### [Work required]
Reproduce the following lines verbatim, every one of them.
********
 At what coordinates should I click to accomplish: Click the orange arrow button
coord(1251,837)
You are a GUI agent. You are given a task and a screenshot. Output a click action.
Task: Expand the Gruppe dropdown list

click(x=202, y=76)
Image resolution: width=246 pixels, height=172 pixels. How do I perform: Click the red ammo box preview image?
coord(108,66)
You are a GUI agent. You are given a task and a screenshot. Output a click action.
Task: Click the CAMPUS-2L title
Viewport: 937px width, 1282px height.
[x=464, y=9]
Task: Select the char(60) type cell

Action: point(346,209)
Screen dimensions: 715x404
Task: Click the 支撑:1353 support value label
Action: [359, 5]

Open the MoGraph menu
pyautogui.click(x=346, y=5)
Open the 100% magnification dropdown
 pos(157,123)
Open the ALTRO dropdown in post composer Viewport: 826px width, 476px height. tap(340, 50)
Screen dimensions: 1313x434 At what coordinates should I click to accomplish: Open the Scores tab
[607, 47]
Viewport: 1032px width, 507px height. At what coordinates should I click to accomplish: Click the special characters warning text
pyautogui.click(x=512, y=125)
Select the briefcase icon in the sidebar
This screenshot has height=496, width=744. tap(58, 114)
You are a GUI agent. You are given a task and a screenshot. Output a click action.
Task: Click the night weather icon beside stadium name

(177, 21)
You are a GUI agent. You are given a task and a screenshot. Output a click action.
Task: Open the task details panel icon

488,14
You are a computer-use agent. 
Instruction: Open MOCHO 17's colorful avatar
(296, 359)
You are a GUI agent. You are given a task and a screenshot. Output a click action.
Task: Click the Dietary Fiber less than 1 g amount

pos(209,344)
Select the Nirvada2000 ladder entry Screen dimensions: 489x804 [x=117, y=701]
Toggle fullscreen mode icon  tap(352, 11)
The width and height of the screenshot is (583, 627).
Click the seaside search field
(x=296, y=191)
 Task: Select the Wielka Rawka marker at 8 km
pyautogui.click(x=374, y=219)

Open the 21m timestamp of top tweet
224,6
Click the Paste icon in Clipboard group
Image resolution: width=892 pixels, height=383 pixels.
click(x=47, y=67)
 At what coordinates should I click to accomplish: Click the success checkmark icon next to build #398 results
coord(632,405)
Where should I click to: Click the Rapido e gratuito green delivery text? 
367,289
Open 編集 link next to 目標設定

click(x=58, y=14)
********
### [In response]
 At what coordinates should I click to accomplish: Click the orange arrow button
coord(1251,837)
You are a GUI agent. You are given a task and a screenshot. Output a click action.
Task: Expand the Gruppe dropdown list

click(x=202, y=76)
Image resolution: width=246 pixels, height=172 pixels. How do I perform: Click the red ammo box preview image?
coord(108,66)
You are a GUI agent. You are given a task and a screenshot. Output a click action.
Task: Click the CAMPUS-2L title
Viewport: 937px width, 1282px height.
[x=464, y=9]
Task: Select the char(60) type cell

Action: point(346,209)
Screen dimensions: 715x404
Task: Click the 支撑:1353 support value label
Action: [359, 5]

Open the MoGraph menu
pyautogui.click(x=346, y=5)
Open the 100% magnification dropdown
 pos(157,123)
Open the ALTRO dropdown in post composer Viewport: 826px width, 476px height. tap(340, 50)
Screen dimensions: 1313x434 At what coordinates should I click to accomplish: Open the Scores tab
[607, 47]
Viewport: 1032px width, 507px height. At what coordinates should I click to accomplish: Click the special characters warning text
pyautogui.click(x=512, y=125)
Select the briefcase icon in the sidebar
This screenshot has height=496, width=744. tap(58, 114)
You are a GUI agent. You are given a task and a screenshot. Output a click action.
Task: Click the night weather icon beside stadium name

(177, 21)
You are a GUI agent. You are given a task and a screenshot. Output a click action.
Task: Open the task details panel icon

488,14
You are a computer-use agent. 
Instruction: Open MOCHO 17's colorful avatar
(296, 359)
You are a GUI agent. You are given a task and a screenshot. Output a click action.
Task: Click the Dietary Fiber less than 1 g amount

pos(209,344)
Select the Nirvada2000 ladder entry Screen dimensions: 489x804 [x=117, y=701]
Toggle fullscreen mode icon  tap(352, 11)
The width and height of the screenshot is (583, 627).
Click the seaside search field
(x=296, y=191)
 Task: Select the Wielka Rawka marker at 8 km
pyautogui.click(x=374, y=219)

Open the 21m timestamp of top tweet
224,6
Click the Paste icon in Clipboard group
Image resolution: width=892 pixels, height=383 pixels.
click(x=47, y=67)
 At what coordinates should I click to accomplish: Click the success checkmark icon next to build #398 results
coord(632,405)
Where should I click to: Click the Rapido e gratuito green delivery text? 
367,289
Open 編集 link next to 目標設定

click(x=58, y=14)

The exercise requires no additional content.